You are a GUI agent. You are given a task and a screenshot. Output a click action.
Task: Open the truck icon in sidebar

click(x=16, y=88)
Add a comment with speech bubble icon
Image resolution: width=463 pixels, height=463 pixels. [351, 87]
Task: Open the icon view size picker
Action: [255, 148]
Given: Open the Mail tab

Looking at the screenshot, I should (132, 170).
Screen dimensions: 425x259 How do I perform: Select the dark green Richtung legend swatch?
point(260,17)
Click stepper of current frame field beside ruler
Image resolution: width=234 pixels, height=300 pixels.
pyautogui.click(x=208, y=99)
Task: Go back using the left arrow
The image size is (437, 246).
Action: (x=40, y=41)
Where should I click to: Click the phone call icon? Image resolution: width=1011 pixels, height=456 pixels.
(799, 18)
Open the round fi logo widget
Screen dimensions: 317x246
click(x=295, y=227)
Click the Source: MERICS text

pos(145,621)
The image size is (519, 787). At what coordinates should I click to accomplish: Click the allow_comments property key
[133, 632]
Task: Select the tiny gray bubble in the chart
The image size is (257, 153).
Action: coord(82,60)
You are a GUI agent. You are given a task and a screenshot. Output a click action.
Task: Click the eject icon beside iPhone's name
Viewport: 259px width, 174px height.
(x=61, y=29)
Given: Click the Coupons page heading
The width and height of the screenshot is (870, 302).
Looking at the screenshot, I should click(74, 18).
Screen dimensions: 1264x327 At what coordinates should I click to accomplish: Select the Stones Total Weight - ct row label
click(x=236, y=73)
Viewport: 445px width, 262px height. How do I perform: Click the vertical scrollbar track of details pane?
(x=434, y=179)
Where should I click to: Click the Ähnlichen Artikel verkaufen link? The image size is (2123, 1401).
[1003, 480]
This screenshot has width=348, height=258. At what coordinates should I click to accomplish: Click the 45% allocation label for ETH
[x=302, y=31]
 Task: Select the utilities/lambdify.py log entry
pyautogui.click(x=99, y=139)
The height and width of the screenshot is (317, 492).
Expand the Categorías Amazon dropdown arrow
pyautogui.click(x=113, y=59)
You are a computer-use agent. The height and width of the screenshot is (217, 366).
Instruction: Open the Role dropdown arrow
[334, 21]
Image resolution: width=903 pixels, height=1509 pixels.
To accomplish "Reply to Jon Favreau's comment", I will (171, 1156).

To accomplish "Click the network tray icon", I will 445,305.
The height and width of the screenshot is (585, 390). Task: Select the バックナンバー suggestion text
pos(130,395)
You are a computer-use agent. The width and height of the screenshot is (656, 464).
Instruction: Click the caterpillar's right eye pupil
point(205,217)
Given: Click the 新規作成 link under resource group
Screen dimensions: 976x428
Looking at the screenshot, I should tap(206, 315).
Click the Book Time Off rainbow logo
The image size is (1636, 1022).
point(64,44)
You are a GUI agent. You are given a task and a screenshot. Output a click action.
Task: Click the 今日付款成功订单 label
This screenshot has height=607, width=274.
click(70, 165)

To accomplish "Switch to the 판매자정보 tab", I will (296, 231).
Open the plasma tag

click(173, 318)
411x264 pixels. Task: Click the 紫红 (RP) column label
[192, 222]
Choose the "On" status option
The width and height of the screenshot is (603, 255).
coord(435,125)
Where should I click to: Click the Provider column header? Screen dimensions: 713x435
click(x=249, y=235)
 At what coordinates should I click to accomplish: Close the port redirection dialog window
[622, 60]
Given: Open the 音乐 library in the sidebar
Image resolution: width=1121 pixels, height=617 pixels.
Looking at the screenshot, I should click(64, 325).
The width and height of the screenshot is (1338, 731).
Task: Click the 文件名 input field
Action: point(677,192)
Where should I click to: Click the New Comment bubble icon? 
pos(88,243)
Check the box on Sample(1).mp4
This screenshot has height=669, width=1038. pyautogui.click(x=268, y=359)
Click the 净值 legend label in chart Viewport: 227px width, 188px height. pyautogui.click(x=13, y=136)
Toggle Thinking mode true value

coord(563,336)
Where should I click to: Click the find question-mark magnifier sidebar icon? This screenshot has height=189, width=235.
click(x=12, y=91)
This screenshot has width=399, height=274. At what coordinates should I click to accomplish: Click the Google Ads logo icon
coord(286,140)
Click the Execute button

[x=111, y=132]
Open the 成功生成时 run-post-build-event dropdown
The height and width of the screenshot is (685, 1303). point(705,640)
+-------+
■ **The task**: Which of the lines in the material above contain "will"? Copy each one out.

■ **Exercise answer**:
To accomplish "Reply to Jon Favreau's comment", I will (171, 1156).
To accomplish "Click the network tray icon", I will 445,305.
To accomplish "Switch to the 판매자정보 tab", I will (296, 231).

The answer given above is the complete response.